[Date Prev][Date Next]
[Chronological]
[Thread]
[Top]
Re: (ITS#5171) hdb txn_checkpoint failures
> One more thing to check is just using "ls -l" to see if the actual size of
> the log files corresponds with the db_stat offsets. E.g. if slave6 base1's
> log.0000001 is really 8MB but the LSN is only 233KB, then we have to look for
> a weird in-memory corruption. If not, then somebody reset your logs.

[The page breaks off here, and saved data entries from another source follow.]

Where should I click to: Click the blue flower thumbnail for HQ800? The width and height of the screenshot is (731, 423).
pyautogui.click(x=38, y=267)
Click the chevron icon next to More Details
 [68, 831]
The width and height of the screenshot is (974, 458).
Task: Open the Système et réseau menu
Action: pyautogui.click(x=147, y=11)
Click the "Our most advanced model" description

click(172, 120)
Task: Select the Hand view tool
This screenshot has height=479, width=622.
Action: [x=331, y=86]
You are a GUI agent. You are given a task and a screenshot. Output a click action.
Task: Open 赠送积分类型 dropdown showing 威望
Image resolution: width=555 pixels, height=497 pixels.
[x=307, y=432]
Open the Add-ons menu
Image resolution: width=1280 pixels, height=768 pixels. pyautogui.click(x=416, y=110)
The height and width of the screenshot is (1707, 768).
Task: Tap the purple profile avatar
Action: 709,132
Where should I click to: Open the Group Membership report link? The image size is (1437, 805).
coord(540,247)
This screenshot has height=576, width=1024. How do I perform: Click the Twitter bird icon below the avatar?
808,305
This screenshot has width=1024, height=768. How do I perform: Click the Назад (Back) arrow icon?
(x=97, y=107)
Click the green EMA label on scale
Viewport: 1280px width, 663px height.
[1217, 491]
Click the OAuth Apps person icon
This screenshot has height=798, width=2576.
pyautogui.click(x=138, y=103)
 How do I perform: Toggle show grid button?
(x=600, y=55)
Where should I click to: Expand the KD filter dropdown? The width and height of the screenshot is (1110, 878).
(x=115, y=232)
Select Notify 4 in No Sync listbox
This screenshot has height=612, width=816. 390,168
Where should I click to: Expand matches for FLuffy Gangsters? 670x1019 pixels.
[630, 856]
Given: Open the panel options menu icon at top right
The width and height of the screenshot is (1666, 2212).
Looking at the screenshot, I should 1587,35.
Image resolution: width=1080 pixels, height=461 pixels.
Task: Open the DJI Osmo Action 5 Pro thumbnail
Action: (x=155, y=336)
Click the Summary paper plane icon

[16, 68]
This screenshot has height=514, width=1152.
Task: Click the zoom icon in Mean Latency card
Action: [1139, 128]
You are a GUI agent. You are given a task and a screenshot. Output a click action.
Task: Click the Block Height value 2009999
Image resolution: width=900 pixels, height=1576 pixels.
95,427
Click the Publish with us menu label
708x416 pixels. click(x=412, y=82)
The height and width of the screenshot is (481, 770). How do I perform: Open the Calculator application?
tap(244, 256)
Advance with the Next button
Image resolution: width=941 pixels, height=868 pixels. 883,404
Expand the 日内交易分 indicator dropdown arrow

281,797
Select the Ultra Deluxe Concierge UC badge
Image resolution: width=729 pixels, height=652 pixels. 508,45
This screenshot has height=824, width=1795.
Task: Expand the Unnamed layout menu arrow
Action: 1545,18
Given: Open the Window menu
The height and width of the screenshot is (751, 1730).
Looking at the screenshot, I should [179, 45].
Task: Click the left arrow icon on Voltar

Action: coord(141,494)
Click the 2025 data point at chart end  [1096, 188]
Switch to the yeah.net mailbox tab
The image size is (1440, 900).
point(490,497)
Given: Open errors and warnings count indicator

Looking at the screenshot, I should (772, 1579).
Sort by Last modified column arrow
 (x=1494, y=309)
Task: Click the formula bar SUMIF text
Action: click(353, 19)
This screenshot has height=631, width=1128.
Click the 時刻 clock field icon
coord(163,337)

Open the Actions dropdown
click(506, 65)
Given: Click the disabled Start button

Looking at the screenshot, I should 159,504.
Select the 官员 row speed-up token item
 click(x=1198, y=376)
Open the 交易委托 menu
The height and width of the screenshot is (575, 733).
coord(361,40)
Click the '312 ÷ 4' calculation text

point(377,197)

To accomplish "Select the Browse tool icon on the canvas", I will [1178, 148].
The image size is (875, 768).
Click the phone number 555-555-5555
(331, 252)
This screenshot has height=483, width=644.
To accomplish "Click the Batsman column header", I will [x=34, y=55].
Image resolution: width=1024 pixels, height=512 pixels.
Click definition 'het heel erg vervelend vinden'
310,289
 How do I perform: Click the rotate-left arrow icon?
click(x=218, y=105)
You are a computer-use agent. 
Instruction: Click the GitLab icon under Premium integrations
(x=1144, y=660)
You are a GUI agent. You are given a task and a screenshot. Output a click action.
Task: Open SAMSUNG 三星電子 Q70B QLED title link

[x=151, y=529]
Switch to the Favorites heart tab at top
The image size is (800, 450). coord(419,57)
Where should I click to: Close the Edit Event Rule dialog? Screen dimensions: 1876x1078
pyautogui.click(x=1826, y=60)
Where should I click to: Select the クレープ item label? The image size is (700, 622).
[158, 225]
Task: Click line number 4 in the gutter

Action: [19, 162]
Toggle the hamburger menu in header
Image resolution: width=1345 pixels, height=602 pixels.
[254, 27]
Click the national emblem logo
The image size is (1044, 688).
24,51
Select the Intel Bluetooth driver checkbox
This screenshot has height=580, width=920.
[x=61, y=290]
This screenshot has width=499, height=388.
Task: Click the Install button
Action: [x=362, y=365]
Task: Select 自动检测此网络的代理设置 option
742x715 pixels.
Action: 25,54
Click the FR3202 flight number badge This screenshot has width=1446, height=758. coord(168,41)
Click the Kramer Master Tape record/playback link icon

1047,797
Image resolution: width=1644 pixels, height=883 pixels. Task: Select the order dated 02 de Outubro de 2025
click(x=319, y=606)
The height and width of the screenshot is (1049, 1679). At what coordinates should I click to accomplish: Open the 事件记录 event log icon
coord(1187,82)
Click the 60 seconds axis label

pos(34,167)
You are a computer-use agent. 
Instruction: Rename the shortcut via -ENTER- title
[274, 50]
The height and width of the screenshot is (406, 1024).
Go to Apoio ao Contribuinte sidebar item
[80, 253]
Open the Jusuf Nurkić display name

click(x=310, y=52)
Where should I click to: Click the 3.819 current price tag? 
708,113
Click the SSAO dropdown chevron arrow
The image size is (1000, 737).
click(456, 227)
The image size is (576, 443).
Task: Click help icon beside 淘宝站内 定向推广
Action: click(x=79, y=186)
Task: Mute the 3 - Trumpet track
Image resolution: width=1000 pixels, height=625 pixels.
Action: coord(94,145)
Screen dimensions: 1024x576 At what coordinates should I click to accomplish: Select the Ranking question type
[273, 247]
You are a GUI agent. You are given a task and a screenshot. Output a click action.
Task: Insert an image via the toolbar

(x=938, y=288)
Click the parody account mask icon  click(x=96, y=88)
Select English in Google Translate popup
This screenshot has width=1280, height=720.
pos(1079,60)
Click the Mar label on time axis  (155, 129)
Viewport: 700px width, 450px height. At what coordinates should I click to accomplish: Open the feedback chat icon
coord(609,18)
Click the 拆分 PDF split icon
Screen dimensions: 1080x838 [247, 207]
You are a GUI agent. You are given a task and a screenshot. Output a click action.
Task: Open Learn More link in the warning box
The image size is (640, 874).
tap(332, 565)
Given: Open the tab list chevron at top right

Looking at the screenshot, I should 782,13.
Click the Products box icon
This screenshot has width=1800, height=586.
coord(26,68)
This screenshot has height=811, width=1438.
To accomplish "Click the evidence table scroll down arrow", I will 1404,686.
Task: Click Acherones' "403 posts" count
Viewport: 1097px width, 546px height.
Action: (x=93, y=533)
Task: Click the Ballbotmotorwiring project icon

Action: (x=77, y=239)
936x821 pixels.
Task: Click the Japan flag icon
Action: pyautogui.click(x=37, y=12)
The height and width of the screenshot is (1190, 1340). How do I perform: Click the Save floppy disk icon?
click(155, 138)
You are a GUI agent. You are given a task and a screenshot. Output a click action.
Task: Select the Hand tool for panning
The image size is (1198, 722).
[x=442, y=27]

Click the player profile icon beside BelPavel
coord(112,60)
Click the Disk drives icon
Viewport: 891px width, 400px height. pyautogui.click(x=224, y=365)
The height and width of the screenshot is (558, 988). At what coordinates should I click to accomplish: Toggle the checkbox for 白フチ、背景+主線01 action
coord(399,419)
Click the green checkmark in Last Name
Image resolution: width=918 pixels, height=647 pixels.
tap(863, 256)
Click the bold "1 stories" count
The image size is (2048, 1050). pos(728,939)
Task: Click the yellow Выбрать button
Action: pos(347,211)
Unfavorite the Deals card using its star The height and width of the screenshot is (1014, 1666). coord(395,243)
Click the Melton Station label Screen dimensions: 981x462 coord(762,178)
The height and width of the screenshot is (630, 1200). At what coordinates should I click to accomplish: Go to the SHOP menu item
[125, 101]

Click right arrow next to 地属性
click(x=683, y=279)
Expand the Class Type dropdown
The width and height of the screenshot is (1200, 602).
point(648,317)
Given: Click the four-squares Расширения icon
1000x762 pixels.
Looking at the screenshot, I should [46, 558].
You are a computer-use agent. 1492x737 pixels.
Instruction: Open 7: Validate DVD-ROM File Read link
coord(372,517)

No, it looks like those sizes all match. Actually, the "reset logs" may
well be the case (although I still can't imagine how, I'm willing to just
chalk this whole thing up to user error...of course logs show that the
user was me, which is a shame :) and is hard to disprove (with only one
log file active) with the exception of base2. base2 has multiple log files
going back:
[slave4]
-rw------- 1 root root 9999986 Sep 6 18:03 log.0000000001
-rw------- 1 root root 9999967 Sep 10 14:03 log.0000000002
-rw------- 1 root root 9999983 Sep 18 16:33 log.0000000003
-rw------- 1 root root 9429761 Oct 8 05:33 log.0000000004
[slave6]
-rw------- 1 root root 9999986 Sep 6 18:03 log.0000000001
-rw------- 1 root root 9999967 Sep 10 14:03 log.0000000002
-rw------- 1 root root 9999983 Sep 18 16:33 log.0000000003
-rw------- 1 root root 9429761 Oct 8 05:33 log.0000000004
which of course match the db_stat -l, but also extend back prior to
September 24 according to the filesystem timestamps. I guess the argument
could be made that log 4 was truncated on September 24...would that be
detected/come up sane/come up bad in the db_stat?